BRT: ônibus pode ser opção do governo de SP para o monotrilho no ABC (Rodrigo Bethlem/Wikimedia Commons)
Estadão Conteúdo
Publicado em 9 de maio de 2019 às 11h25.
São Paulo — O impasse em torno do empreendimento da linha 18-Bronze, que ligará o ABC à capital paulista, atingiu ponto crítico dentro do governo de São Paulo. Ainda que não tenha batido o martelo, já há internamente percepção de que a construção do monotrilho licitado em 2014 não é viável e deve ser substituída por um BRT, segundo apurou o Broadcast, sistema de notícias em tempo real do Grupo Estado.
A decisão implicaria em uma quebra de contrato com a concessionária Vem ABC, que argumenta já ter gasto aos menos dois terços dos R$ 38 milhões aportados inicialmente para constituir a empresa. O rompimento, no entanto, preocupa algumas áreas do governo pela potencial insegurança jurídica sobre o pacote de licitações prometido para os próximos anos.
O contrato firmado com a concessionária Vem ABC em 2014 previa uma Parceria Público Privada (PPP) para a construção de um monotrilho. Como o projeto foi licitado no regime de concessão patrocinada, caberia ao Estado arcar com metade do montante de Capex, além dos custos para desapropriação dos moradores no entorno do projeto, de R$ 600 milhões.
Quase cinco anos depois, o empreendimento ainda não saiu do papel: o contrato de 25 anos, embora esteja em vigor, não tem eficácia. Segundo a Vem ABC, os preparativos emperraram na estruturação do financiamento da parte pública, uma vez que o Estado perdeu, por um tempo, o rating necessário para captar recursos externos.
O quinto e último aditivo perdeu validade em novembro de 2018 e, desde então, o consórcio tenta negociar novo termo com o governo. Com o atraso, o investimento total previsto no contrato, de R$ 4,2 bilhões, já estaria 25% maior com as correções, segundo a empresa.
O Estado de São Paulo alega não ter os recursos para o projeto, sobretudo para as desapropriações, que demandariam aporte imediato. Uma fonte do governo aponta ainda que há um entendimento interno de que os planos foram superdimensionados na concepção do projeto: "Nunca houve viabilidade para um monotrilho em termos de transporte de passageiros por dia. Para compensar, teriam que rodar 350 mil passageiros/dia. Hoje a estimativa é de 220 mil. O BRT mais do que suficientemente atende a demanda a um custo bem inferior", disse essa fonte.
O diretor-presidente do consórcio, Maciel Paiva, afirma que não trabalha com o cenário de quebra de contrato e reclama que a empresa não tem sido oficialmente notificada sobre as movimentações do governo.

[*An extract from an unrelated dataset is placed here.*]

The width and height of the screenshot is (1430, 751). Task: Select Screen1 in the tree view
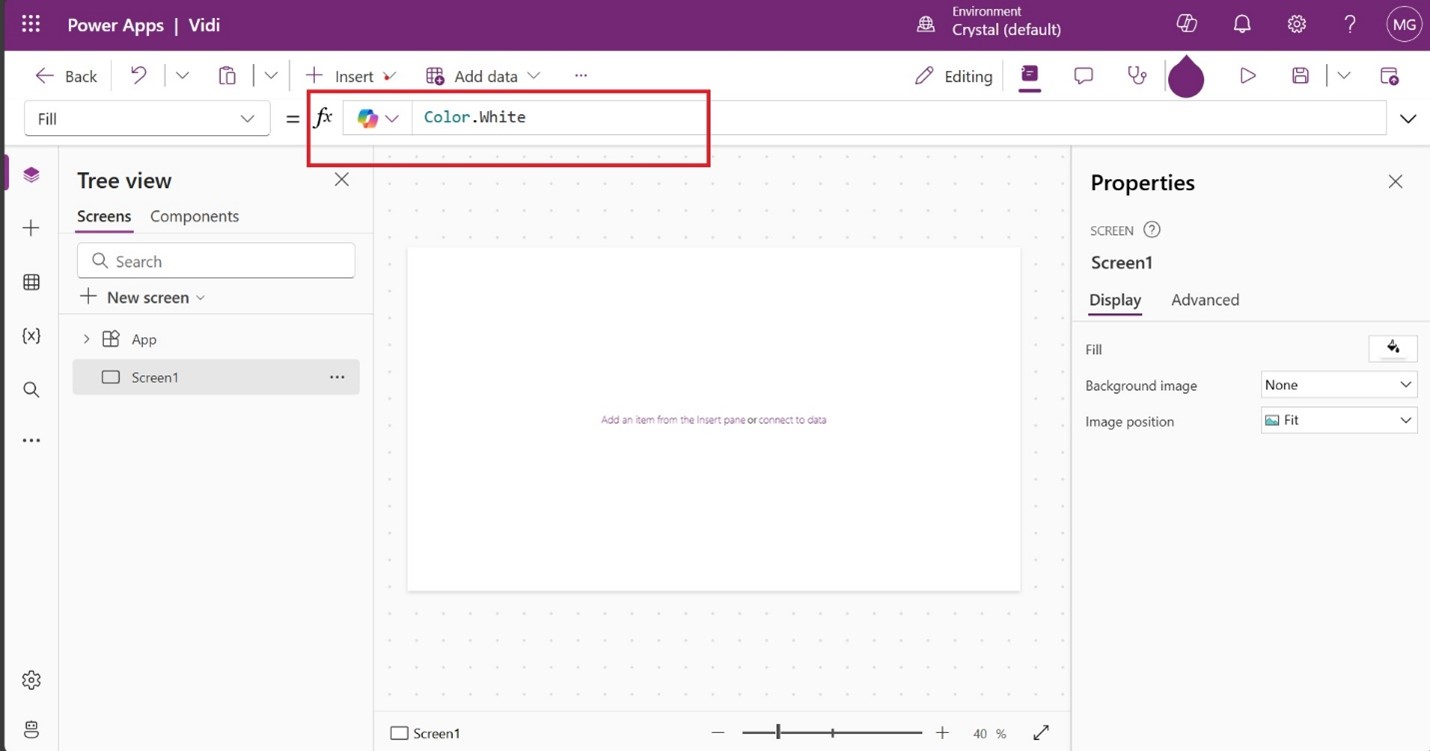(155, 378)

Ele pondera, no entanto, que o objeto do contrato é claro e também diz que não há brecha para que a Vem ABC seja autorizada a construir o plano B do governo. "O objeto do contrato é muito claro. E isso nunca passaria na Procuradoria Geral do Estado", disse, em entrevista ao Broadcast.
Paiva relata que a concessionária já gastou dois terços dos R$ 38 milhões aportados em 2014 para capitalizar a Sociedade de Propósito Específico (SPE) constituída para o projeto. Os recursos foram investidos para adiantar documentações e estudos que só seriam feitos após o início efetivo do empreendimento. Por isso, teria condições de começar as obras três meses após o aval do governo e estima que poderia reduzir o prazo de implantação do monotrilho de 4 para 3,5 anos.
O executivo observa ainda que todo esse atraso gerou uma "tremenda perda de oportunidade" aos sócios da Vem ABC. "Se tivéssemos começado no início de 2015, estaríamos terminando agora (a implantação), estaríamos operando. O governo está fazendo várias licitações de concessões e PPPs em São Paulo e no Brasil, seríamos um grande player para operar e ganhar escala", diz.
O governo minimiza um possível processo judicial caso decida seguir com outro projeto. "Nós vamos brigar pela rescisão contratual ou para por R$ 3 bilhões numa obra sem viabilidade?", apontou uma fonte. Para os técnicos do Estado, a possibilidade de o caso parar na Justiça é diminuída pelo fato de que a fornecedora de material rodante no consórcio, a empresa Scomi, da Malásia, desistiu de produzir os trens alegando problemas financeiros, o que também abala o contrato por parte da Vem ABC.
Questionado sobre a situação envolvendo sua fornecedora, o consórcio informou que conversa com a Scomi para um distrato amigável.